Waagerecht/Senkrecht




When I was a bartender in Westport, Connecticut, I had no special interest in Germany. I worked in an Irish bar called the Tin Whistle Cafe, and if I had a connection to any European country, it would probably have been to my ancestral homeland, Ireland. We sold a fair amount of Guinness at the Whistle, and Irish issues were discussed among some of the regulars. In a way, the job was just an extension of my years at Our Lady of Fatima School, where all the nuns were Irish-American with fabulous Boston accents. One Irish issue I followed in the papers each year was the controversy in New York about gay and lesbian participation in the St. Patrick's Day parade. There was usually a joke about it going around the bar. I'm following a similar controversy in Germany right now that centers on the new mosque proposed for Köln. The intriguing part of this juxtaposition for me is that during the intervening 25 years, my decision to leave the field of mixology for academia has limited my contact with this kind of news.

Yes, I follow the big stuff on KUSU, a National Public Radio affiliate. (And I'm doing a little victory dance right now that I'm not in Utah listening to the deadly dull pledge drive.) But listening is not READING. I love to read a good newspaper and feel there is no substitute. It's a paradox that as a Universitätsprofessor, I can't find the time to read a daily paper. When I tended bar, I picked up all the papers on my way into work and laid them on the bar for customers to read at lunchtime. The Whistle was primarily a nightclub bar, with live music and a fairly young crowd. But during the day, when I worked, it served lunch to a small group of regulars and imported and domestic beer to a slightly larger crowd for happy hour. It was the sort of place where Paul Newman could come in for a quiet lunch and not be disturbed. It was the sort of place where even the bartender wasn't often disturbed. Most days I read the New York Times cover to cover, scanned the Daily News comics and checked the headline on the Post from across the room to test my eyesight.

Here in Essen, I again have the time to enjoy a good newspaper and I've gotten a subscription to Die Zeit. It's an excellent paper and it reminds me of the old days in Westport. They've got a great story in this week's edition about the opening of a new mosque in Duisburg, a city neighboring Essen to the west. The remarkable part of the story is how things are going in Duisburg compared to Köln. A new mosque is also proposed in Köln, but there the new building is being met with an intense controversy. The right wing group, Pro Köln, has organized protests and conservative and neo-fascist groups around Europe are using the mosque as a rallying point. In contrast, the Duisburg mosque has been built and will open today with little protest. The prime mover in the building process has been a woman, Zülfiye Kaykin, and the new mosque is poised to be the center of a vibrant Turkish community in this Ruhrgebiet city that is often called Istanbul am Rhein. One can only hope that the project in Köln will be as successful in the long run.

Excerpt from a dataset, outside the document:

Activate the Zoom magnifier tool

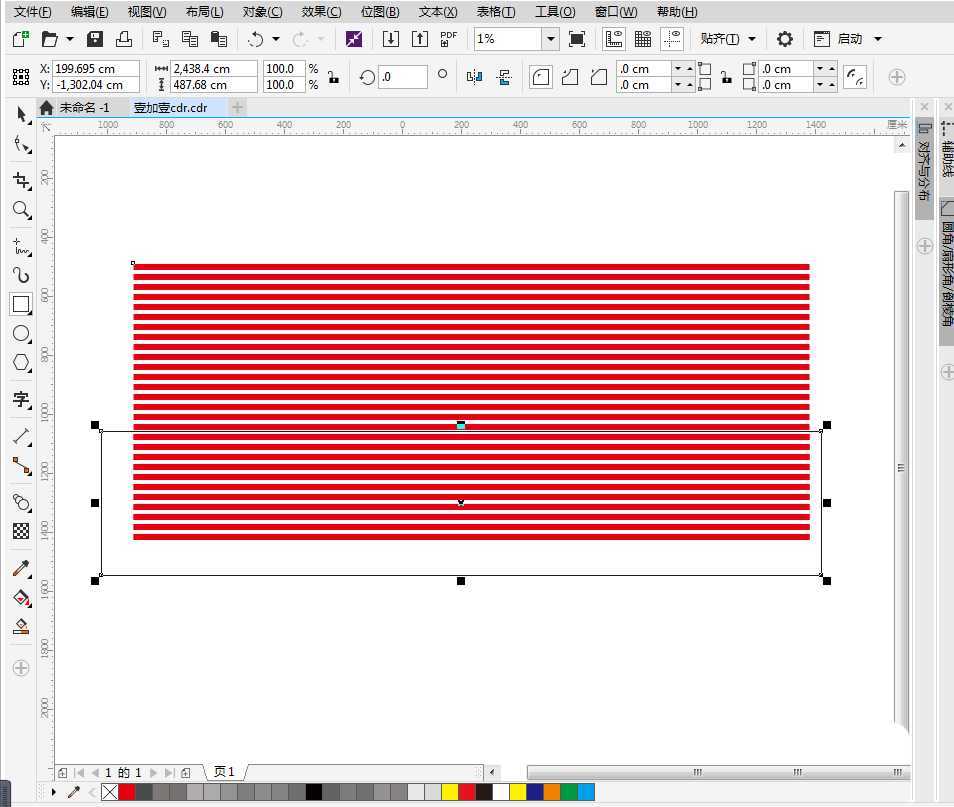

In the days when I was tending bar, I also did the crossword puzzle every day, often working with one or two of my more literate patrons. The Times puzzle gets harder as the week goes by, but in 100 weeks, it could never get as hard as the Zeit crossword is for me. The conventions of American crossword puzzles, taught to me over the years by my father, (who had a system of doing the Times puzzle with three different colored pens) are not the same as the conventions in Germany. I can't get even the simplest of clues and don't understand why other people bother, since the words don't really mesh in a big grid. I guess there are some aspects of an adopted culture that will always remain foreign.

1 comment:

Anonymous said...

Sometime I'd like to learn the 3-pen NYT puzzle method. I try to do the puzzle each day, but I'm only Wed/Thurs competent.